In 11 short years she has graduated from £180 white Gucci loafers, bought by her mother, Alison, before Brogan could even toddle, to £475 Jimmy Choo sandals, and now has a wardrobe stuffed with designer outfits and handbags to match.

Her bedroom is strewn with Chanel and Prada handbags. A Gucci bag lies tossed to one side, and is that the latest Louis Vuitton lurking beneath a sequined cushion? Indeed it is, for Brogan likes to start each school year with a new ‘It’ bag.

If there was a GCSE in designer labels, Brogan would be on course for a triple-starred A.

And when she tires of all her designer clobber, she can amuse herself with her £550 flatscreen TV, iPhone and £1,300 worth of top brand computer equipment so she can keep up-to-date with the very latest trends and showbiz gossip about her favourite idols.
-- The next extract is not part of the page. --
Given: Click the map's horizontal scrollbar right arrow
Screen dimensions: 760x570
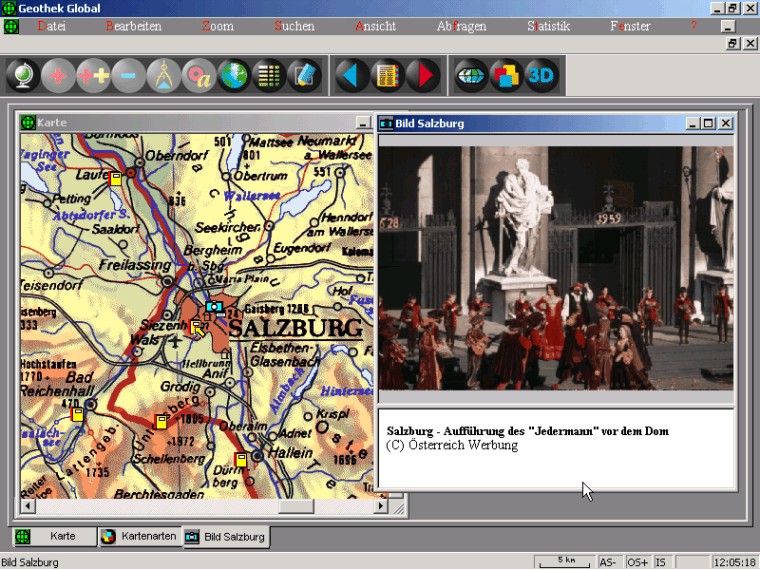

It will not surprise you to learn that her role models are such luminaries as Paris Hilton, Katie Price and sexually provocative pop star Lady GaGa, whose choice of outfit often consists of knickers and little else. Brogan, remember, is just 11, and has just finished primary school.

On top of all these designer purchases is the cost of Brogan’s make-up, nail extensions, hair highlights and the fake tanning sessions - paid for by the bank of Mum and Dad.

The total amount her parents have lavished on her over the past 11 years is in excess of £150,000 - enough to put towards a much bigger home than the three-bedroom flat in Glasgow where Alison, 28, a part-time pharmacy dispenser and hairdresser lives with Brogan’s father Stephen, 28, a supervisor at a plumbers’ merchants, and their younger daughter, Carys, aged five.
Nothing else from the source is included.